Destination Earth: EU startet entscheidende Phase für digitalen Erd-Zwilling

Die Europäische Kommission bestätigt die dritte Phase des Destination-Earth-Projekts. Ein KI-gestützter digitaler Zwilling der Erde soll bis 2026 entstehen, um Klimafolgen und Extremwetter besser zu simulieren.

Die Europäische Kommission hat die dritte und entscheidende Phase ihres ambitionierten Destination Earth-Programms bestätigt. In den nächsten zwei Jahren soll ein hochpräziser digitaler Zwilling der Erde entstehen, um Klimafolgen besser vorherzusagen.

Ab Mitte 2026 werden die bisher entwickelten digitalen Modelle weiterentwickelt und mit fortschrittlicher Künstlicher Intelligenz (KI) verknüpft.
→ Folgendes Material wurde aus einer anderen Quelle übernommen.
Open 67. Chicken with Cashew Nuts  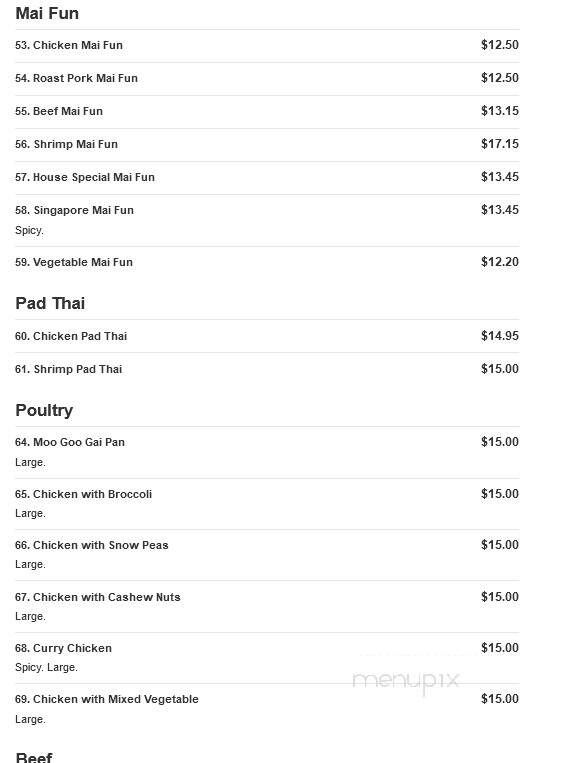[267, 607]
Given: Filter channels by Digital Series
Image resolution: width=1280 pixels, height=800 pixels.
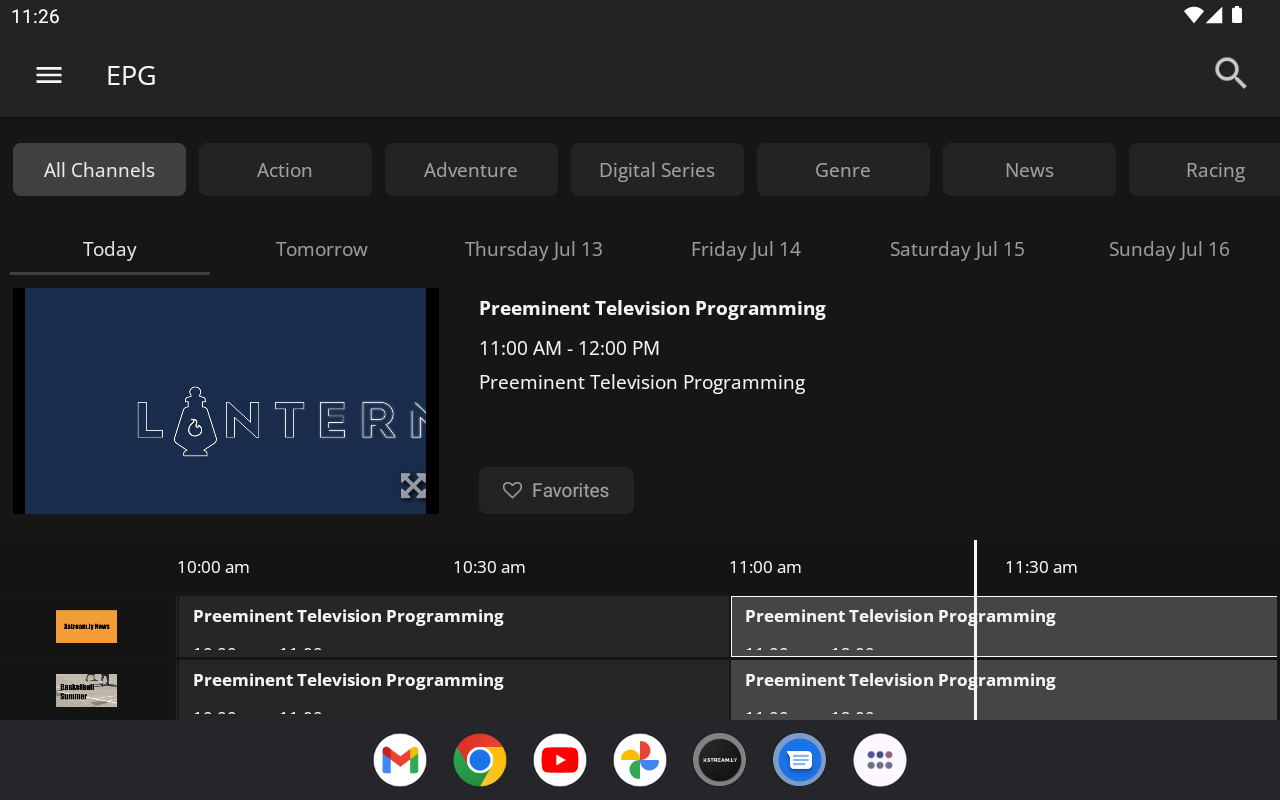Looking at the screenshot, I should [x=657, y=170].
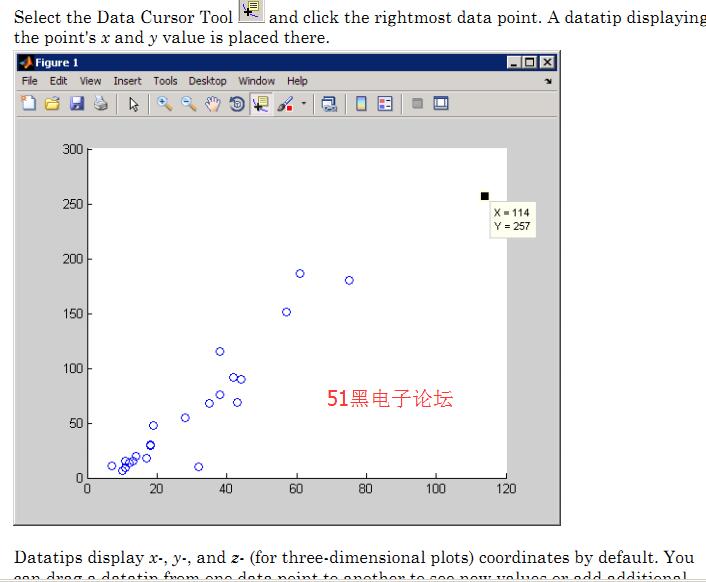Click the Print Figure icon
This screenshot has height=582, width=706.
100,103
Ziel ist eine virtuelle Echtzeit-Kopie unseres Planeten, die Politik, Wissenschaft und Wirtschaft bei der Anpassung an die Klimakrise unterstützt. Das Projekt ist ein Kernstück des europäischen Green Deal und der Digitalstrategie.
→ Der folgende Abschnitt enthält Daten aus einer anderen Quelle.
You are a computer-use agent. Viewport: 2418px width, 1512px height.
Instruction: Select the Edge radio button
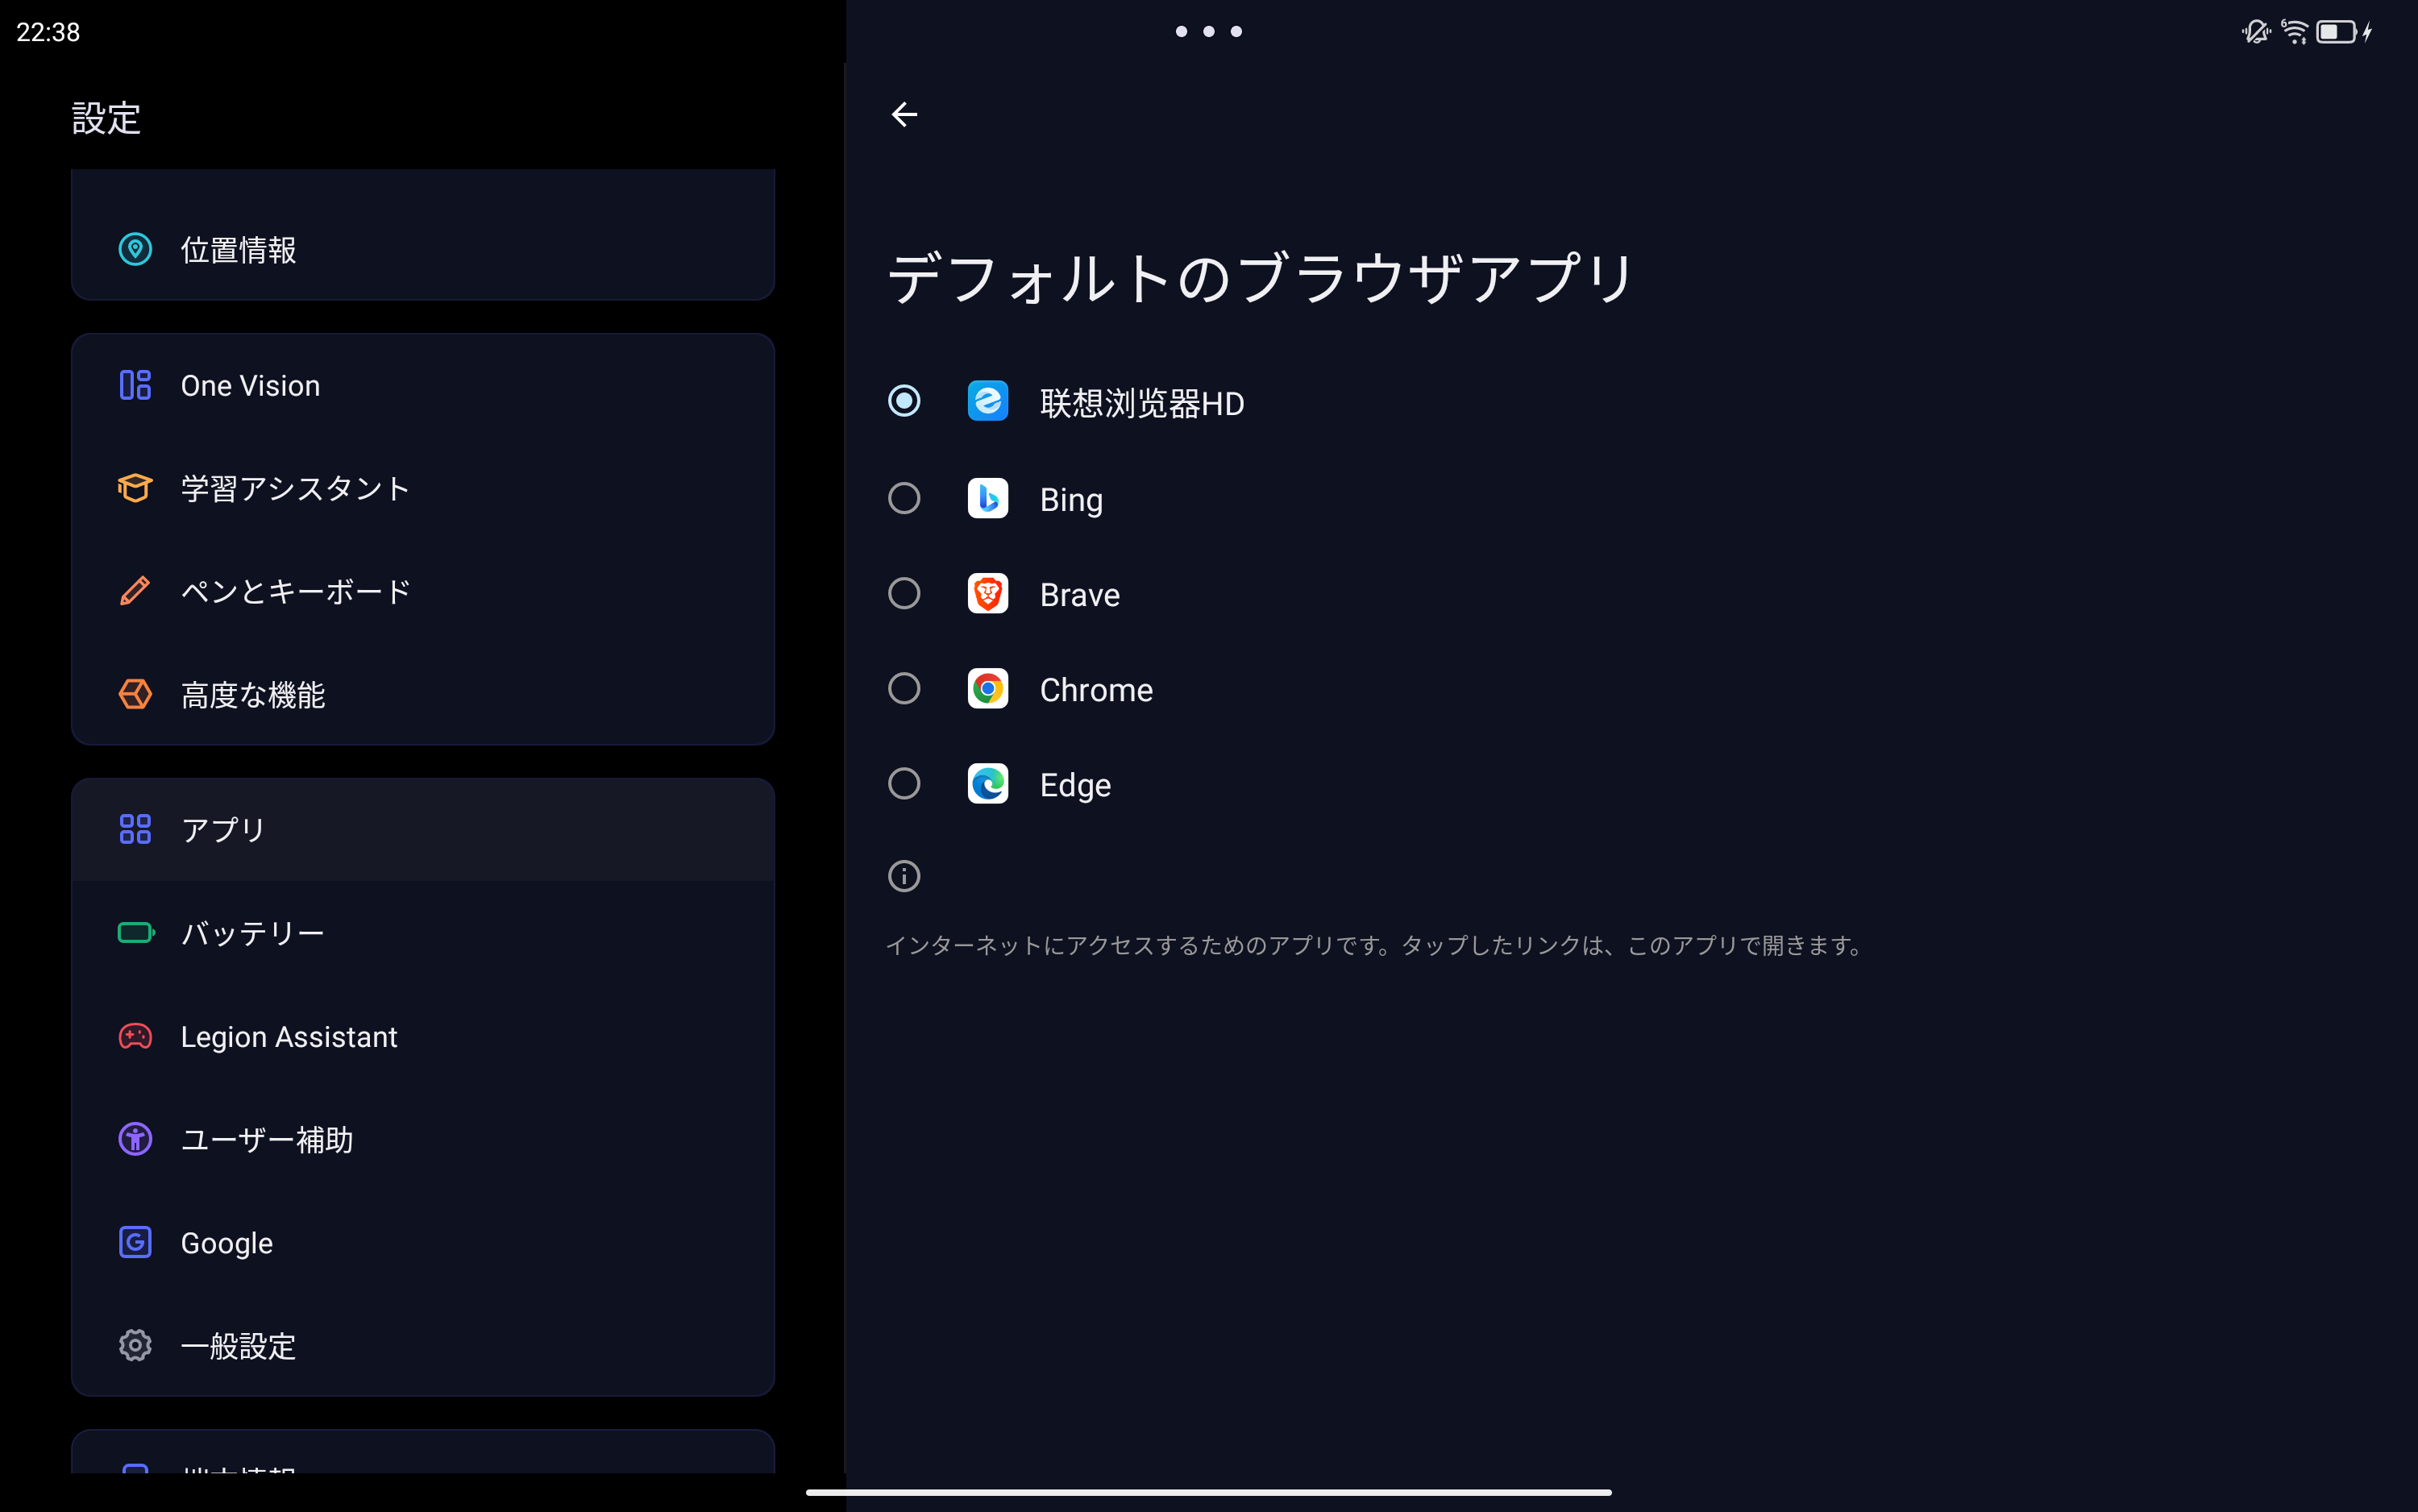click(904, 784)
Digitale Zwillinge erhalten KI-Upgrade

Im Fokus der neuen 24-Monats-Phase stehen die beiden bereits existierenden digitalen Zwillinge: einer für die Klimaanpassung und einer für wetterbedingte Extreme. Diese hochauflösenden Modelle sollen nun robuster und stärker miteinander verbunden werden.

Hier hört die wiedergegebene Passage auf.